▶ **What you are asked to do**
Please rewrite the material as a Markdown table with the columns Row and Line, giving each line a row number and leaving out blank lines. Cover only the lines starting at the one that contains "You are a computer-use agent. The height" and ending at the one that contains "Action: (123, 287)".
══ Records for the exercise ══
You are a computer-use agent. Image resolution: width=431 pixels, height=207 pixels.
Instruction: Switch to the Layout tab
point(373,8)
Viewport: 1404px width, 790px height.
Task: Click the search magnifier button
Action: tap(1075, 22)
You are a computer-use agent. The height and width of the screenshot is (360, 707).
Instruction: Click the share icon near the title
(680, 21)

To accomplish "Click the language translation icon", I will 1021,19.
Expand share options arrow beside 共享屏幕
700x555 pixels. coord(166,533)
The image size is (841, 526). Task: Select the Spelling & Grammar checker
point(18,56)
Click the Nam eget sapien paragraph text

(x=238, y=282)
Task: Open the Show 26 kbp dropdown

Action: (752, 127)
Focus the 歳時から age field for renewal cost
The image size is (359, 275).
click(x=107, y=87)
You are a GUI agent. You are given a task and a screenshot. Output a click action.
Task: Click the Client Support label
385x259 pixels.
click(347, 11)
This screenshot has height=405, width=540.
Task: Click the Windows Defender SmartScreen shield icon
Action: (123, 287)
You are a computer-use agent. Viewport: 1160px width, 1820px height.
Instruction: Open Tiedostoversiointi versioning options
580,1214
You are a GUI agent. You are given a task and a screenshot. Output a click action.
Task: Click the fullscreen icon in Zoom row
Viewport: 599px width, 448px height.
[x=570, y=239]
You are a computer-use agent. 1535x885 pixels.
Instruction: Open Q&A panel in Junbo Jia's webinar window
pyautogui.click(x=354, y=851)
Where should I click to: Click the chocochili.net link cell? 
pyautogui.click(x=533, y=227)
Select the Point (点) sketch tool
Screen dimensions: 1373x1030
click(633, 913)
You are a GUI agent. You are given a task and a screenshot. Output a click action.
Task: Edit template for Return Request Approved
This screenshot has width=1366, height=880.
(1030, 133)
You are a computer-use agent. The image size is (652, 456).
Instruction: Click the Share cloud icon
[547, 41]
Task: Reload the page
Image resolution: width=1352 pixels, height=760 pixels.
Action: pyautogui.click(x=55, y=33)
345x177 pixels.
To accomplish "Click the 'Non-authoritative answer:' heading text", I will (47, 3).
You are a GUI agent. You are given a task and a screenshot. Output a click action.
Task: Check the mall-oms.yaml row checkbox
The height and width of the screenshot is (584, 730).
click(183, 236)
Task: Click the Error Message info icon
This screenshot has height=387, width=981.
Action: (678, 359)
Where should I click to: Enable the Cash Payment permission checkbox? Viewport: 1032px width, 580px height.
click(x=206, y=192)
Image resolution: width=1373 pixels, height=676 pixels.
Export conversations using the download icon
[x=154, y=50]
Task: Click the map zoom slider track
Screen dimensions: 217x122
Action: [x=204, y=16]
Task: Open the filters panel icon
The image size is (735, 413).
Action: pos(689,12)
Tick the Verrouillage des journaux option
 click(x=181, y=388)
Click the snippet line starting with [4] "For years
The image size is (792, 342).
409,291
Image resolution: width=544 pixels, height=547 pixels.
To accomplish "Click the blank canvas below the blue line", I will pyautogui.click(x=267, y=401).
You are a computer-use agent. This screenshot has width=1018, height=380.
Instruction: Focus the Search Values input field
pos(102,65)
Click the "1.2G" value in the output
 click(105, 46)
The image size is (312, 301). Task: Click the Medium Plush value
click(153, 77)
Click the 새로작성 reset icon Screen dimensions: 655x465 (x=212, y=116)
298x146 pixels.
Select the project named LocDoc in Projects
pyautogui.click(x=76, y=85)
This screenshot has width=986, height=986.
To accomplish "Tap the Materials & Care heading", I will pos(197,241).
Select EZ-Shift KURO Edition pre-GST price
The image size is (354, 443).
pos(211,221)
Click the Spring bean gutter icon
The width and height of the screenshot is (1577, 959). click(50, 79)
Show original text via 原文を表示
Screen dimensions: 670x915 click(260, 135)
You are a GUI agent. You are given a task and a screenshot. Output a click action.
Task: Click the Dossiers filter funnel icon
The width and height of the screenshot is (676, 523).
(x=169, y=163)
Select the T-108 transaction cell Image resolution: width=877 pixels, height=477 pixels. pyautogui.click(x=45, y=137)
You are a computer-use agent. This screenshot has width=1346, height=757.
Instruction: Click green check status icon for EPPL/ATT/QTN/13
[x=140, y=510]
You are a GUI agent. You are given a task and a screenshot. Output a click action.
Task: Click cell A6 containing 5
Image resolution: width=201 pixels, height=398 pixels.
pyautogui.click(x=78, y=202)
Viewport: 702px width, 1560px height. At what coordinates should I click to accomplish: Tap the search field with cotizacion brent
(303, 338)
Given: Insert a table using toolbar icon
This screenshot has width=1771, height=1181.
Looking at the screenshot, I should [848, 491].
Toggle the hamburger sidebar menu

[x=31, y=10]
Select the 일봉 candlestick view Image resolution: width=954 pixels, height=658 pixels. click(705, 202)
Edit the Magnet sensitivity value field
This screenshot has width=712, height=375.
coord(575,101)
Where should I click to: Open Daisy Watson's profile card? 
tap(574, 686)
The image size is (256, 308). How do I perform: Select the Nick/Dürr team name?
═══
▶ **Solved exercise**
| Row | Line |
|---|---|
| 1 | You are a computer-use agent. The height and width of the screenshot is (360, 707). |
| 2 | Instruction: Click the share icon near the title |
| 3 | (680, 21) |
| 4 | To accomplish "Click the language translation icon", I will 1021,19. |
| 5 | Expand share options arrow beside 共享屏幕 |
| 6 | 700x555 pixels. coord(166,533) |
| 7 | The image size is (841, 526). Task: Select the Spelling & Grammar checker |
| 8 | point(18,56) |
| 9 | Click the Nam eget sapien paragraph text |
| 10 | (x=238, y=282) |
| 11 | Task: Open the Show 26 kbp dropdown |
| 12 | Action: (752, 127) |
| 13 | Focus the 歳時から age field for renewal cost |
| 14 | The image size is (359, 275). |
| 15 | click(x=107, y=87) |
| 16 | You are a GUI agent. You are given a task and a screenshot. Output a click action. |
| 17 | Task: Click the Client Support label |
| 18 | 385x259 pixels. |
| 19 | click(347, 11) |
| 20 | This screenshot has height=405, width=540. |
| 21 | Task: Click the Windows Defender SmartScreen shield icon |
| 22 | Action: (123, 287) |